Page MenuHomePhabricator

RFC: Attribute anonymous contributions to the first IP address used in a session
Closed, DuplicatePublic

Description

Problem

The existing method of attributing edits from anonymous users to their current IP address seems inadequate, because their IP addresses change regularly for various reasons:

  • IPv6 users regularly change IP addresses due to SLAAC (even when their location does not change).
  • Mobile users regularly change IP addresses when moving closer to another cell tower.
  • Users regularly change IP addresses when switching between networks (cellular to WiFi and between WiFi, e.g. home WiFi, cellular, train WiFi, office WiFi).

Solution

Attribute anonymous edits to a session ID instead of the current IP address. The session ID would be publicly associated with the first IP address used during that session.

Benefits


Original task description by @tstarling

In T171382 it was asserted that some IPv6 users regularly change IP addresses within a /64 block, due to SLAAC (RFC 4862). As such, the existing method of attributing edits to anonymous users seems inadequate.

I did some queries on recent anonymous IPv6 edits in the enwiki recentchanges table. My impression is that this does indeed happen, but the problem is worse than described: some IPv6 users use a mobile connection, and in fact routinely move around a block much larger than /64.

I've long dreamed of attributing anonymous edits to a session ID instead of an IP address, since this would fix T20981: Allow anonymising of unregistered users ("IP editors") and T12957: Allow logged in user to reclaim previous anon edits, but due to abuse control considerations, it seems unlikely that this will win community support. This proposal is a compromise, fixing only one of those two bugs, by attributing edits to a session ID which is publicly associated with the first IP address used during that session.

I mean the term "session" loosely, this might be an ID associated with a long-lived cookie.

The proposal in detail:

  • On page save, if there is no existing session:
    • Create the session, and store the current IP address in the session
    • Search the actor table (T167246) for this IP address, and add a suffix to the IP address so as to make a unique username.
    • Create the actor row. actor_text would be the suffixed IP address and actor_user would be NULL.
  • On account creation, attributing the existing edits in the same session to the newly created account could be as simple as updating actor_user and actor_text in the existing actor row.
  • Blocks would be applied to the session via its public identifier (the suffixed IP), solving T152462: Add cookie when blocking anonymous users.
  • When an anonymous session is blocked, an autoblock would be applied to the last IP address actually used by the anonymous user in question, exactly analogous to the way logged-in users are blocked.

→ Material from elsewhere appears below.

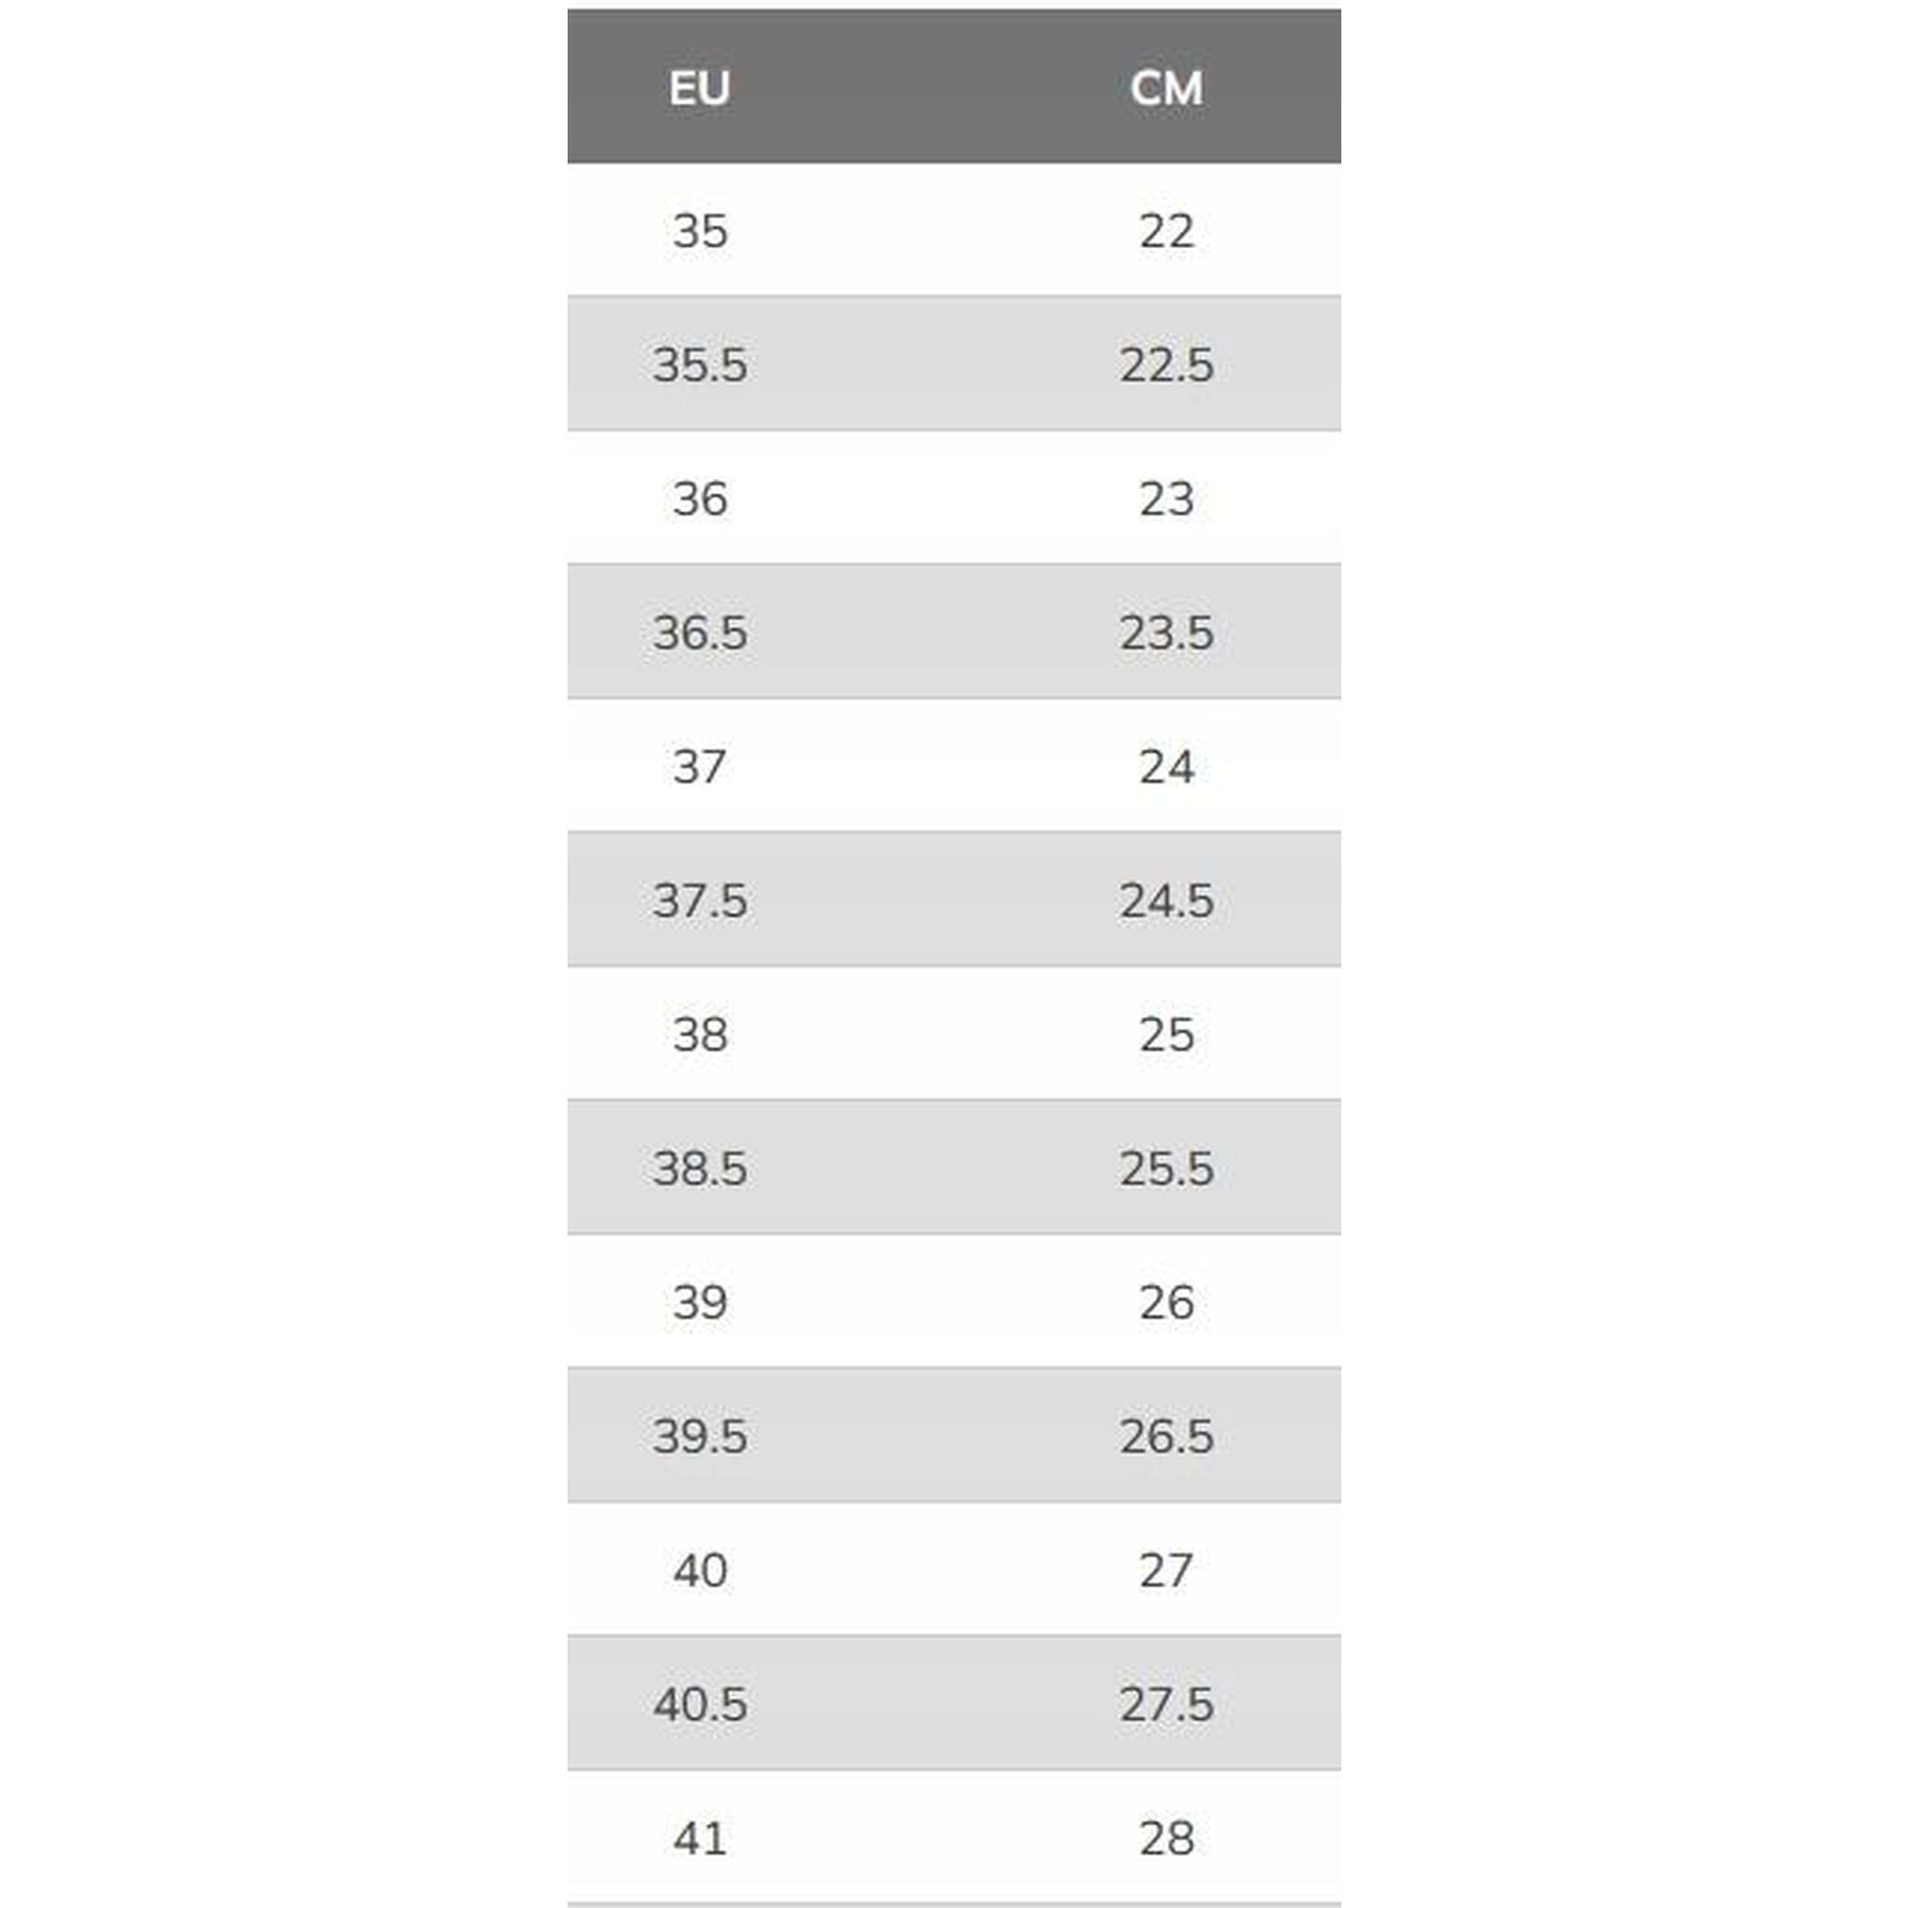This screenshot has width=1908, height=1908.
Task: Click the EU column header
Action: click(x=699, y=89)
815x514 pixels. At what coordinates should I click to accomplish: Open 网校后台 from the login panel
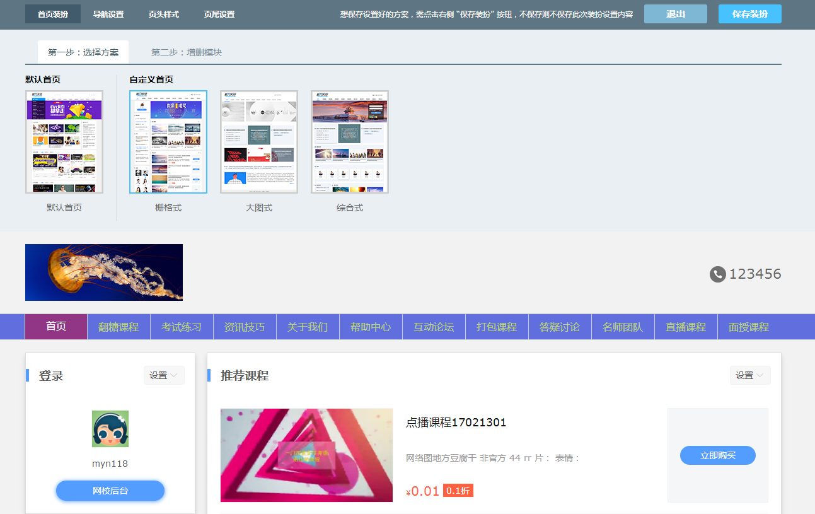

As an alternative, suffixing of the IP address could be omitted. In that case, to be feasible, I think you would have to have a single actor row per IP address, so you would not be able to solve T152462 or T12957. But at least you could have fewer user talk pages for anons who regularly migrate to a different IP address.

This was discussed on IRC, the log is at https://tools.wmflabs.org/meetbot/wikimedia-office/2017/wikimedia-office.2017-08-02-21.05.log.html

Event Timeline

Is there any benefit in using a prefixed IP as the username, as opposed to using a session ID (possibly something easier to remember, such as a diceware string) and exposing the IP address separately? Then, a wiki could be configured so that "anonymous" edits are truly anonymous (unlikely to be interesting for Wikimedia projects but might be useful for others, e.g. wikis operating in jurisdictions with stronger privacy laws), and it would be possible to apply judgement in edge cases (e.g. hide IP addresses for edits originating from oppressive regimes).

Is there any benefit in using a prefixed IP as the username, as opposed to using a session ID (possibly something easier to remember, such as a diceware string) and exposing the IP address separately?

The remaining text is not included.